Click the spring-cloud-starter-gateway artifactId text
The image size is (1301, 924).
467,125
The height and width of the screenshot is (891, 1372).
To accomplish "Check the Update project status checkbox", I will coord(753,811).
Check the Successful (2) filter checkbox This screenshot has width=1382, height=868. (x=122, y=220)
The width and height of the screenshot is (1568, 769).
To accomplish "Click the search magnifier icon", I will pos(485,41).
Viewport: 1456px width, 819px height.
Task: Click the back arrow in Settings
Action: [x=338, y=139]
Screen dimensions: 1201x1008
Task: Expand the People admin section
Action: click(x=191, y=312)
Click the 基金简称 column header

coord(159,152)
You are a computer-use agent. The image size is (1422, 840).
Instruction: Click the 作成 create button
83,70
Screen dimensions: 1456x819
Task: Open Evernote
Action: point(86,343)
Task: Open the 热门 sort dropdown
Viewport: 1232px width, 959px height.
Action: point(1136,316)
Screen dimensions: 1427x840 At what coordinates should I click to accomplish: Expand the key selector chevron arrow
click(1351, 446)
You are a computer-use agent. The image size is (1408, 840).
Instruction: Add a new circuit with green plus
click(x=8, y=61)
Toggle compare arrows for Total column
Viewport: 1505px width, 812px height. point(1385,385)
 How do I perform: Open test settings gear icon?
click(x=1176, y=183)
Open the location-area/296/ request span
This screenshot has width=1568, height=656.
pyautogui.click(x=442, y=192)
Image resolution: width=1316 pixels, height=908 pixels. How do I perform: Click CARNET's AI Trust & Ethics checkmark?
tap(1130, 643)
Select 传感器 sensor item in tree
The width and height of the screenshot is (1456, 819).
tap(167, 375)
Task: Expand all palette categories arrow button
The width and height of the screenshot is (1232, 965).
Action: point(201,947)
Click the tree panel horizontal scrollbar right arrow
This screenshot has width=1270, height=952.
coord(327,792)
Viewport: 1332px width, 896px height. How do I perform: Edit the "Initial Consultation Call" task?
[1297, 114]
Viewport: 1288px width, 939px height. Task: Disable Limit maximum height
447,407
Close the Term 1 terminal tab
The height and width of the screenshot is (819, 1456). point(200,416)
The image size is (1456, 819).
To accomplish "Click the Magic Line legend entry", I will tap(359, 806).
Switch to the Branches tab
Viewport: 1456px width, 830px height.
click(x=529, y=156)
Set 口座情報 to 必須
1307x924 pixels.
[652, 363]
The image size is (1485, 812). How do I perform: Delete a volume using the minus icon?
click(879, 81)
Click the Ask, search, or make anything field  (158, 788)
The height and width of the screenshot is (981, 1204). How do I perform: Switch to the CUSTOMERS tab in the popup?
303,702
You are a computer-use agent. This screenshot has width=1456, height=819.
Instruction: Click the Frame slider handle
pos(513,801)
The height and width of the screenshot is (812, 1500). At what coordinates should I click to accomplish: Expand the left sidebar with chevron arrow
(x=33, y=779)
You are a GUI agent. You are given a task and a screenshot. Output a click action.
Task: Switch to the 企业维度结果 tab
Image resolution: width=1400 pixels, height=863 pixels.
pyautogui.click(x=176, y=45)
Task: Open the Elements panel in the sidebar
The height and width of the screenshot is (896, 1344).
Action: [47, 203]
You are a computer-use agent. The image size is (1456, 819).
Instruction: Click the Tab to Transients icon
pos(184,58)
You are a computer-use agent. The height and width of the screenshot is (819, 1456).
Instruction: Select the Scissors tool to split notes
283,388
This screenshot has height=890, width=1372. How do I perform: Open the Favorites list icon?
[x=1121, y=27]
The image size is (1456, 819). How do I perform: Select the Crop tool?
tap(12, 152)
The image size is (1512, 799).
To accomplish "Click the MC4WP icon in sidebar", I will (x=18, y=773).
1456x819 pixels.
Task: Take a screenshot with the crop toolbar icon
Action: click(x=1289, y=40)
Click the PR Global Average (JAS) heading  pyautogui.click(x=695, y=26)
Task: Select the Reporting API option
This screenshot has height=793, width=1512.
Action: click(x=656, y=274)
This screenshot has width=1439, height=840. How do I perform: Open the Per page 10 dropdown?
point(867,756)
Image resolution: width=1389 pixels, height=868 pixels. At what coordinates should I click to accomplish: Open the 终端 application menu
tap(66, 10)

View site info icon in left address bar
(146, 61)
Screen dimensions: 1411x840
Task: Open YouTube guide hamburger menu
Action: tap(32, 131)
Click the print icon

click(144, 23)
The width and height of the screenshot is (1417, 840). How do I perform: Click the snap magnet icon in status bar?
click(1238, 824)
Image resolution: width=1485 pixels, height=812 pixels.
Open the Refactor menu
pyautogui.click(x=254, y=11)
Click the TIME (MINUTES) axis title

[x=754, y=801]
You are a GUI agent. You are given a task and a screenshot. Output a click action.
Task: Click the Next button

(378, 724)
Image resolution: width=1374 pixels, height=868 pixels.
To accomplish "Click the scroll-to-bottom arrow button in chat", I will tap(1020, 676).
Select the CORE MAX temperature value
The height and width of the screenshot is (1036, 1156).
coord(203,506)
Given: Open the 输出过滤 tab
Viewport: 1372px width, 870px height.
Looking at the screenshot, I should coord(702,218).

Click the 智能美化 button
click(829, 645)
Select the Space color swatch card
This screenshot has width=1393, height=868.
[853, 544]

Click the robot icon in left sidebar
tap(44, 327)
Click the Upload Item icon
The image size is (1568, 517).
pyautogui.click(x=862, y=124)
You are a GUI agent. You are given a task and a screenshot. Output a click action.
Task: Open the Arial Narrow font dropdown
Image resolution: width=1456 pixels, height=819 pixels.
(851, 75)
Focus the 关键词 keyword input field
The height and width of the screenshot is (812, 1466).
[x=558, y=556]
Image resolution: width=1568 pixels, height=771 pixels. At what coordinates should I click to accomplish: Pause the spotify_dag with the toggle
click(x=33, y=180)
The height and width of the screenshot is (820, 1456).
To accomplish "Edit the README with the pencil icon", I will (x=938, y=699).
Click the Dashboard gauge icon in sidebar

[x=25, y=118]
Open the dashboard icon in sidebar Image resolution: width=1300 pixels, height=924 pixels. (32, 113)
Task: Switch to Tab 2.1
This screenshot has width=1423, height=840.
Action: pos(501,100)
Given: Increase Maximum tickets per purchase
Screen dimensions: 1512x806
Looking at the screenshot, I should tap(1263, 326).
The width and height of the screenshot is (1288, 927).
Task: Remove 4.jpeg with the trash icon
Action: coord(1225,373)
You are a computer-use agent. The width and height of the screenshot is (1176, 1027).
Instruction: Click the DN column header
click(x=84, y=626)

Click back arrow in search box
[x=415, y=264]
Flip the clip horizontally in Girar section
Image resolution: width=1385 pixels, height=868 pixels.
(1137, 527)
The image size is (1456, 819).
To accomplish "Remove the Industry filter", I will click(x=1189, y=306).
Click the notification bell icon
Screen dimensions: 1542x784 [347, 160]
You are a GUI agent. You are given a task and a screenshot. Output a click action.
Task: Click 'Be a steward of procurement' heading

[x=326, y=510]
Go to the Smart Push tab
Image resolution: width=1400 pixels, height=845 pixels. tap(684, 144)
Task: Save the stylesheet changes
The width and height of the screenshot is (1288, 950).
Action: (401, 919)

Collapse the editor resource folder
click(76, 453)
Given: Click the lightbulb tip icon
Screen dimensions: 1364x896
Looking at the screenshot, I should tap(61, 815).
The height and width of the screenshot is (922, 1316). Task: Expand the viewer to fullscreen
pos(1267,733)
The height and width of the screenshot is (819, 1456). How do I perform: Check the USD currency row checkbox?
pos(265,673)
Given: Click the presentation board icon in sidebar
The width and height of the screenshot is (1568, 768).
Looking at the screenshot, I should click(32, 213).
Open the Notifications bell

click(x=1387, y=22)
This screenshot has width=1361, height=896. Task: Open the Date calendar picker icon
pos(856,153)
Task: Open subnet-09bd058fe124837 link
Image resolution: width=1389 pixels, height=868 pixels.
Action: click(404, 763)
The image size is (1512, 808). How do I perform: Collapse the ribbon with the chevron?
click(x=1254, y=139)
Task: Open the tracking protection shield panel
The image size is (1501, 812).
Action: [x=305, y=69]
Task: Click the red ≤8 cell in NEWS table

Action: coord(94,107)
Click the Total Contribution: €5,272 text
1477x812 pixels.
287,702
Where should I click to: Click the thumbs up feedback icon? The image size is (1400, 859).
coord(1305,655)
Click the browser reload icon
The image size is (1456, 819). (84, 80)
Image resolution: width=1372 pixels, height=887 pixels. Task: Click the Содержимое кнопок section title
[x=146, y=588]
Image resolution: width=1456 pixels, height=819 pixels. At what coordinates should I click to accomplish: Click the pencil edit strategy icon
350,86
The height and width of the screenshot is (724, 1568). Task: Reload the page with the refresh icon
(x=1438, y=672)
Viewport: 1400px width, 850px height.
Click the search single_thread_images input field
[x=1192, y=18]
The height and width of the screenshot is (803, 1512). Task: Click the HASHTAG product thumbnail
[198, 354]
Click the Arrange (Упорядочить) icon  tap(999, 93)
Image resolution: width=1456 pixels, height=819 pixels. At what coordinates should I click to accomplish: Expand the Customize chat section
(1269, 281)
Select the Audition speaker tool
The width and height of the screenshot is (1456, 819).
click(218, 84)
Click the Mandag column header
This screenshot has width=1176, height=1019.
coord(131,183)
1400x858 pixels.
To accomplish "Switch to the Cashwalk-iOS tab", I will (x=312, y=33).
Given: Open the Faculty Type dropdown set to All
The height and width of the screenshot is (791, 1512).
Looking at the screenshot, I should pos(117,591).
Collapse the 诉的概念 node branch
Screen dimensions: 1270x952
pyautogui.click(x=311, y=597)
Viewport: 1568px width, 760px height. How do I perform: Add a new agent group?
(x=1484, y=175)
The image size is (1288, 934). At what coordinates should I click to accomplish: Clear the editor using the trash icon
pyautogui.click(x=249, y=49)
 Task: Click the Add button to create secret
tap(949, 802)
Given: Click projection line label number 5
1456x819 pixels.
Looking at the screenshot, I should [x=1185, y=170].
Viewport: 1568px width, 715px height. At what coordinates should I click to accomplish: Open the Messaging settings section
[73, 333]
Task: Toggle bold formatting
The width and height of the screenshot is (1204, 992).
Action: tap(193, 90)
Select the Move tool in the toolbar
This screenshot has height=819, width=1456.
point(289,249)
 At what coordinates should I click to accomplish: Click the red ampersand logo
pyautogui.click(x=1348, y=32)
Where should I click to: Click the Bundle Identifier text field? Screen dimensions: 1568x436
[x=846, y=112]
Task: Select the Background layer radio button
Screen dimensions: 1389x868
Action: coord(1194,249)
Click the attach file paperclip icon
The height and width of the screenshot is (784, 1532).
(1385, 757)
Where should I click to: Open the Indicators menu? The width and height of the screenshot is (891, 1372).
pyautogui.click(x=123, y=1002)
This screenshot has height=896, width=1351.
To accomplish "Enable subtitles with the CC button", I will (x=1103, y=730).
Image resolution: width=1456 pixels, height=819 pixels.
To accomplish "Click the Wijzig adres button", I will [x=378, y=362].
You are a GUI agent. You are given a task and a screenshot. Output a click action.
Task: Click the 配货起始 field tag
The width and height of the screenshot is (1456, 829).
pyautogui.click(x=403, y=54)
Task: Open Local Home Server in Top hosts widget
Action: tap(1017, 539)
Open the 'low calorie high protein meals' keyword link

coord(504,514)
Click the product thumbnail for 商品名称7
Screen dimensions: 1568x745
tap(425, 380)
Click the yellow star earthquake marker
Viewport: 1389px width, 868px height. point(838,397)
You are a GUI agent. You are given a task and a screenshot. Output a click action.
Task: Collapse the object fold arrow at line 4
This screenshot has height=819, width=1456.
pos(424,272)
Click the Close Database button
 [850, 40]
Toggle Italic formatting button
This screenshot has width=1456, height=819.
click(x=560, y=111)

◆ **What you have to do**: Include both ends. Return the line holding "The width and height of the screenshot is (1456, 829)." and all lines after it in the records above, exactly as written.

◆ **Expected answer**:
The width and height of the screenshot is (1456, 829).
pyautogui.click(x=403, y=54)
Task: Open Local Home Server in Top hosts widget
Action: tap(1017, 539)
Open the 'low calorie high protein meals' keyword link

coord(504,514)
Click the product thumbnail for 商品名称7
Screen dimensions: 1568x745
tap(425, 380)
Click the yellow star earthquake marker
Viewport: 1389px width, 868px height. point(838,397)
You are a GUI agent. You are given a task and a screenshot. Output a click action.
Task: Collapse the object fold arrow at line 4
This screenshot has height=819, width=1456.
pos(424,272)
Click the Close Database button
 [850, 40]
Toggle Italic formatting button
This screenshot has width=1456, height=819.
click(x=560, y=111)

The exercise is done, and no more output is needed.